The lawsuit claims that a search in 2010 by the Delaware group at the Kiribati atoll of Nikumaroro, which is south of Hawaii, caught images underwater of "wreckage of the Lockheed Electra flown by Amelia Earhart when she disappeared in 1937."
The International Group for Historic Aircraft Recovery posted on its website in May that grainy sonar images that was recorded a year ago near Nikumaroro Island in the South Pacific showed an unusual object resting on the ocean bed.
The sonar image was taken several hundreds of feet below the ocean's surface and may lead to the long-lost explanation of what happened to the aircraft so many years ago.

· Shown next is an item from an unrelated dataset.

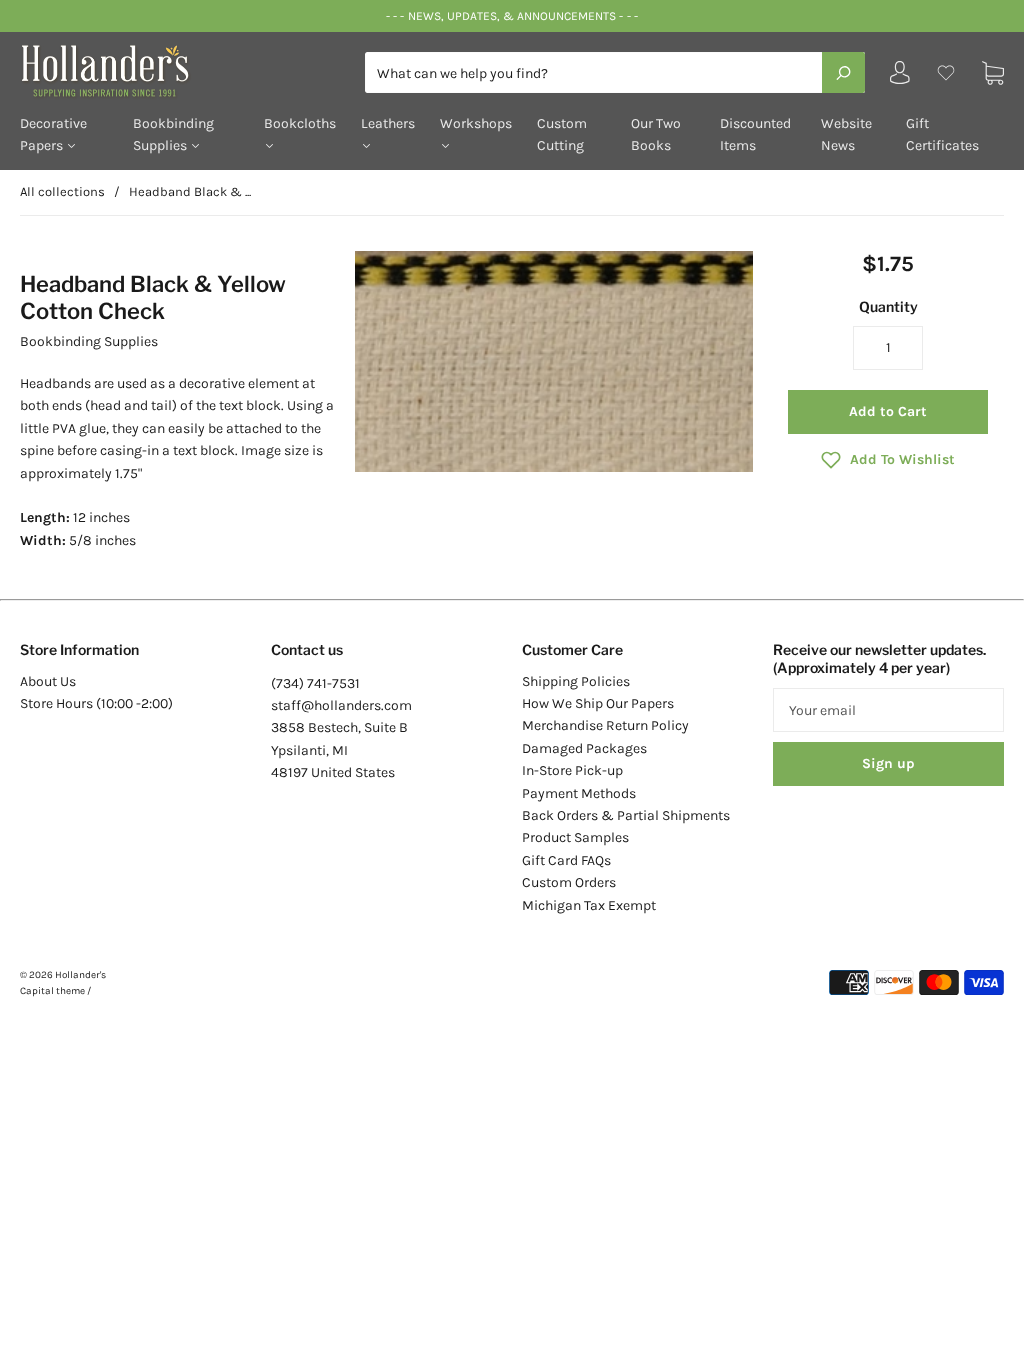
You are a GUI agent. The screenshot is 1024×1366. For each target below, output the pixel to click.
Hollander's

In March, the organization revealed that closer analyzation provided some basis to assert that the object may be an aircraft fuselage, but others maintain that it is either a geologic formation or another man-made object. Until divers can obtain a closer look, speculation will abound.
Lawyer Bill Carter, who represents TIGHAR, also commented on the claims and he said that the group "did not conclusively make any discoveries" during the 2010 search.
"TIGHAR does not possess any definitive evidence as to the whereabouts of Earhart's Lockheed Electra, and did not conclusively make any discoveries in 2010 which it's withheld," Carter said about the search mission via The Associated Press. "All of its information and its research is compiled and available for public viewing on its website."
In 1937, Earhart and navigator Fred Noonan embarked on an attempt to fly around the world in their Lockheed Electra plane but wound up disappearing, with evidence of their disappearance never being recovered.